Die Staatsanwaltschaft München ist bis zur aufsehenerregenden Pleite von Wirecard in den vergangenen zehn Jahren kaum aus eigenem Antrieb gegen den Zahlungsabwickler aktiv geworden. Nur eines von 20 Ermittlungs- und Prüfverfahren, die in den Akten der Behörde zwischen 2010 und Anfang Juni 2020 verzeichnet sind, haben die Strafverfolger „von Amts wegen“ geführt, wie aus einer Aufstellung des bayerischen Justizministeriums hervorgeht, die Reuters am Donnerstag vorlag.
Das Ministerium reagierte damit auf eine Anfrage der Grünen im Landtag. Im November 2017 waren die Staatsanwälte laut der Liste auf eigene Faust dem Verdacht der „Beihilfe zur unerlaubten Veranstaltung eines Glücksspiels“ nachgegangen, nachdem ihr Transaktionen von Online-Casinos aufgefallen waren. Zu einem Ermittlungsverfahren kam es nicht.
Wirecard war Ende Juni in die Insolvenz gerutscht, nachdem das Dax-Unternehmen einräumen musste, dass 1,9 Milliarden Euro in der Bilanz nicht existierten. Vor allem die „Financial Times“ hatte jahrelang über Unregelmäßigkeiten bei Wirecard berichtet, doch der Zahlungsabwickler aus Aschheim bei München konnte die Anleger immer wieder beruhigen. Die Vorwürfe in der Zeitung führten aber nur zu Ermittlungen gegen den Autor der Artikelserie und nicht gegen das Unternehmen. Erst mit einer Sonderprüfung von KPMG zog sich die Schlinge im April allmählich zu.
„Es ist frappierend, dass von der Staatsanwaltschaft wenige eigene Impulse ausgingen, obwohl eine Vielzahl von Informationen auch auf ihrem Tisch lagen“, kritisiert der Landtagsabgeordnete Tim Pargent (Grüne) die einseitigen Ermittlungen.

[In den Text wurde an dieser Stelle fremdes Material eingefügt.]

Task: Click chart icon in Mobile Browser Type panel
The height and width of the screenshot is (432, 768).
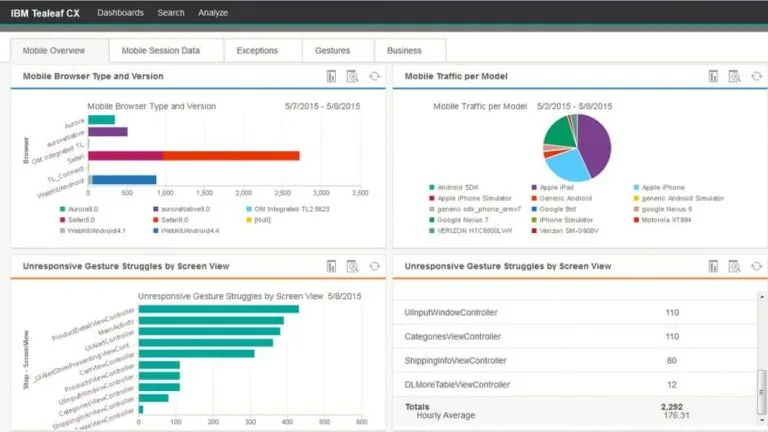Action: (332, 76)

Immer wieder ging es in den Verfahren um Online-Glücksspiel. Mit Betreibern von Internet-Casinos und Pornoseiten hatte das Unternehmen in seinen frühen Jahren große Teile des Geschäfts gemacht, später versuchte Wirecard ihre Rolle für die Erträge kleinzureden. Auch eine Geldwäsche-Verdachtsmeldung aus dem Jahr 2019, nachdem große Beträge auf den Konten von zwei Wirecard-Vorständen landeten, wurde zunächst abgehakt, weil die Bank die Ermittler beruhigte. Inzwischen ermittelt die Staatsanwaltschaft wieder – diesmal geht es um Betrug wegen der Gewährung des Darlehens.
20 Verfahren listet das Ministerium bis zum 18. Juni auf, dem Tag, als die Wirtschaftsprüfer von EY Wirecard das Testat unter der Bilanz verweigerten und die Lawine damit ins Rollen brachten. Sieben davon waren Ende September noch anhängig. Erst danach hagelte es weitere Anzeigen, allein 89 bis Mitte August, die meisten von Anlegern, die sich betrogen fühlten.
Das Justizministerium räumt jedoch ein, dass die Liste aus den vergangenen Jahren möglicherweise nicht vollständig ist. Denn die Daten würden etwa bei Geldwäsche fünf Jahre nach der Einstellung des Verfahrens aus den Computern gelöscht.